The campus appeared huge to me: too many offices and departments. “I’m going to get lost” I kept thinking in my first days. Now I can walk across the campus with my eyes closed. Oh no, I want to keep my eyes open! I want to look at everything, I don’t want to forget a thing, not even a detail. This is my semester abroad, my international life, my experience! Everything has to be unforgettable!
I arrived home only a couple of days ago and the months spent in Hull already seem a far memory. A few hours of flight catapulted into my old world, Genoa, that welcomed me with a terrible sultry weather. I was no longer used to it.
Until the very last moments I strongly hugged my room mates and my friends that surprisingly knocked at my door for a final farewell. We promised to see each other again in the future, and with some of them plans are made: we will meet in the next few weeks during their lucky Eurotrip. It’s awesome to visit people that have shared such an incredible Erasmus experience with me.
Spending six months away from home were fundamental for my friends. Some left their home countries for the first time; some discovered a totally new European reality, quite different from the American one; some fought stereotypes; some got the chance to meet international students for the first time; some decided to keep living in the UK; some other learnt a few words in a new language, history and other countries’ lifestyle.

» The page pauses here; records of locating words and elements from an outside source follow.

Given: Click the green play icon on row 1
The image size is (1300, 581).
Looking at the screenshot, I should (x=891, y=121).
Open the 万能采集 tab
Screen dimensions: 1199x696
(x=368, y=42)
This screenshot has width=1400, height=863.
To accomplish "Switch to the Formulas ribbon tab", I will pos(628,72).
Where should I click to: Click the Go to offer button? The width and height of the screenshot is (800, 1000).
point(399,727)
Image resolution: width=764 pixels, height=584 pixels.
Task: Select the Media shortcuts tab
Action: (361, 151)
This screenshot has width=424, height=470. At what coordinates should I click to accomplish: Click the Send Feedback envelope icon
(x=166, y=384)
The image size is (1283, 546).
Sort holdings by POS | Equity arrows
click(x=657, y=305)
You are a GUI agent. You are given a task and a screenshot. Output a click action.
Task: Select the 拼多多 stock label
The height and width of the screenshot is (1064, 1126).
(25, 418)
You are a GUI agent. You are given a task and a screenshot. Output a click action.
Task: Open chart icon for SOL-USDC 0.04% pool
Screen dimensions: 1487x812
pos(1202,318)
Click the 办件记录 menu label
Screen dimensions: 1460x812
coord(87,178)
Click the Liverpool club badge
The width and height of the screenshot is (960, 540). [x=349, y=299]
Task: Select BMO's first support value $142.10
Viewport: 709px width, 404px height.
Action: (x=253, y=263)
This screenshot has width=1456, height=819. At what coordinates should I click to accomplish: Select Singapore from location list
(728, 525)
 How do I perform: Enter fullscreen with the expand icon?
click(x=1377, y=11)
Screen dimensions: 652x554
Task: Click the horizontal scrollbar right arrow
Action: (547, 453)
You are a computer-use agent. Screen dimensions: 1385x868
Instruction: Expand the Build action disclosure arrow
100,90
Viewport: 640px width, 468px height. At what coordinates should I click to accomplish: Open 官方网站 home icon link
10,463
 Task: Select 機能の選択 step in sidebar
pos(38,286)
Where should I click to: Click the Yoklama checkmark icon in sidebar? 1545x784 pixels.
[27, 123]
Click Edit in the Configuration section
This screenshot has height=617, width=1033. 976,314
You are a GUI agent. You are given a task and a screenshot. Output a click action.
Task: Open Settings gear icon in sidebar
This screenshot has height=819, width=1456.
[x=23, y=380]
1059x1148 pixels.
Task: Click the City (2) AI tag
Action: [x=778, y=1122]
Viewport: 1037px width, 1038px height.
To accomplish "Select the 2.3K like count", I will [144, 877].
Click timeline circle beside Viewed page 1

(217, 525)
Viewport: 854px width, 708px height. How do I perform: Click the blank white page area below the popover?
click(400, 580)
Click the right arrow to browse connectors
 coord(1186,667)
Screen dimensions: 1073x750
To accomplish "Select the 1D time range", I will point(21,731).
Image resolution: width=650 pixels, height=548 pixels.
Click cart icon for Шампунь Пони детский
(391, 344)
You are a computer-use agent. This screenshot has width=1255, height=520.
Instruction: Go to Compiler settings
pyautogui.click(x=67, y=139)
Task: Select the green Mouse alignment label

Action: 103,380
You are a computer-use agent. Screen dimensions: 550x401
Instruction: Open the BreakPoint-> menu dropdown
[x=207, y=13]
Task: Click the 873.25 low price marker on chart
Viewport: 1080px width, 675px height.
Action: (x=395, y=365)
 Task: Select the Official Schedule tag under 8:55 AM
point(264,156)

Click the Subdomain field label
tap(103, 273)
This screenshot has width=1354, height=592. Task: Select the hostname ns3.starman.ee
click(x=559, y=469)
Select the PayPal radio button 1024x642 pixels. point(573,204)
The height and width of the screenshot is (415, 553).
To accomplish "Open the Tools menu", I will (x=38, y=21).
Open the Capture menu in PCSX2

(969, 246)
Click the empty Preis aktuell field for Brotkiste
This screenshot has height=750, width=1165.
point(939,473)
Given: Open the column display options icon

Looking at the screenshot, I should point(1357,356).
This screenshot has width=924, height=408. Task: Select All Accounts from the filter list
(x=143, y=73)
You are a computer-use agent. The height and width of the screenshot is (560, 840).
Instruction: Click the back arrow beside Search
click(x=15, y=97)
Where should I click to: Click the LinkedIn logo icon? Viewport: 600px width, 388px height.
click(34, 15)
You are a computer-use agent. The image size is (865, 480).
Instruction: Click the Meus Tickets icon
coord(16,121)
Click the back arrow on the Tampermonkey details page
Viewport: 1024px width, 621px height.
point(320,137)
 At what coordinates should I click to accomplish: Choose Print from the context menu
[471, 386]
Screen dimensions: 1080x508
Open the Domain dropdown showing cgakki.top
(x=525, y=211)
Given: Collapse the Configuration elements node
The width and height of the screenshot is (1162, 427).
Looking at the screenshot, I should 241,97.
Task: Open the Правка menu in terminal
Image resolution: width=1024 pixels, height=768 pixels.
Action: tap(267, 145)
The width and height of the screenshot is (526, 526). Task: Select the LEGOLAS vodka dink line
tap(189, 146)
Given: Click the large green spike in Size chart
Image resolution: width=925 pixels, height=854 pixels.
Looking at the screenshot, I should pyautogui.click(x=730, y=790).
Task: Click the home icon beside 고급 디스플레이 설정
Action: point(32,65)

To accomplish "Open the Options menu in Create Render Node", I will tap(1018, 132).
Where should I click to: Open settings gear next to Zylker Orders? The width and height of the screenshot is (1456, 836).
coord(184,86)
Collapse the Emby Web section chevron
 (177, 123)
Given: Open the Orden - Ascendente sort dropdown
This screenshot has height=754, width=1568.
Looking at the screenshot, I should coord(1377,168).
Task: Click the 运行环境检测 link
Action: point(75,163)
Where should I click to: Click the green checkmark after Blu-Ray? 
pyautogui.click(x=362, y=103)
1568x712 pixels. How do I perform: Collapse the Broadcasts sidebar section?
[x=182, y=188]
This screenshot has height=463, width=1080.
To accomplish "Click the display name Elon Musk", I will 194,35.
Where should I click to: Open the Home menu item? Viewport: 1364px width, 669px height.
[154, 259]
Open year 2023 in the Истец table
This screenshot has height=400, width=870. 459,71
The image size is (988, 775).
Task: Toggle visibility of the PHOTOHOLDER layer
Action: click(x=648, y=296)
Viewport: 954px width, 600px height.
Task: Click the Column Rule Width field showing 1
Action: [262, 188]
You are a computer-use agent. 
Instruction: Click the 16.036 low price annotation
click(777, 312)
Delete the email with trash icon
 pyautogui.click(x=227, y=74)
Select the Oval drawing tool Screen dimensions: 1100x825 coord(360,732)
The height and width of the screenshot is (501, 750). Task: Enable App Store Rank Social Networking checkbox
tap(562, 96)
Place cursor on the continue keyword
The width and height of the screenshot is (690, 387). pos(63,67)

All these experiences are priceless!
This Erasmus has been very important for me as well: I lived abroad for the second time and I learnt a lot about the British lifestyle (their culture is very different from mine, apart from the obvious commonplace).
I travelled, I tasted new food and I met people from Australia, the States, Brazil and Europe. I improved my English, trying to strive for the best. I got a few satisfactions such as compliments from native speakers and being able to distinguish accent that before meant absolutely nothing to my hearing. I opened my eyes on the situation outside Italy, for better and for worse. I also had a look on the job situation regarding my field of study.
The time spent in England flew too rapidly. I hadn’t been able to realise all the points I had on my wishlist before leaving Italy. My will to learn is endless. I often regret to have spent just a semester over there rather than the whole academic year. I would have taken more advantage of all the resources available and I wish I had done more to improve my skills. However, I have to admit that I came home with an extremely enriched cultural baggage. After every departure and every return I feel more and more a lively and motivated “citizen of the world”.
I don’t know what the future has planned for me. What job? In which country? Will I be back in England? Who knows. What I’m sure of is what won’t miss in my life: the charm of being constantly in touch with foreigners, everyone carrying their own story.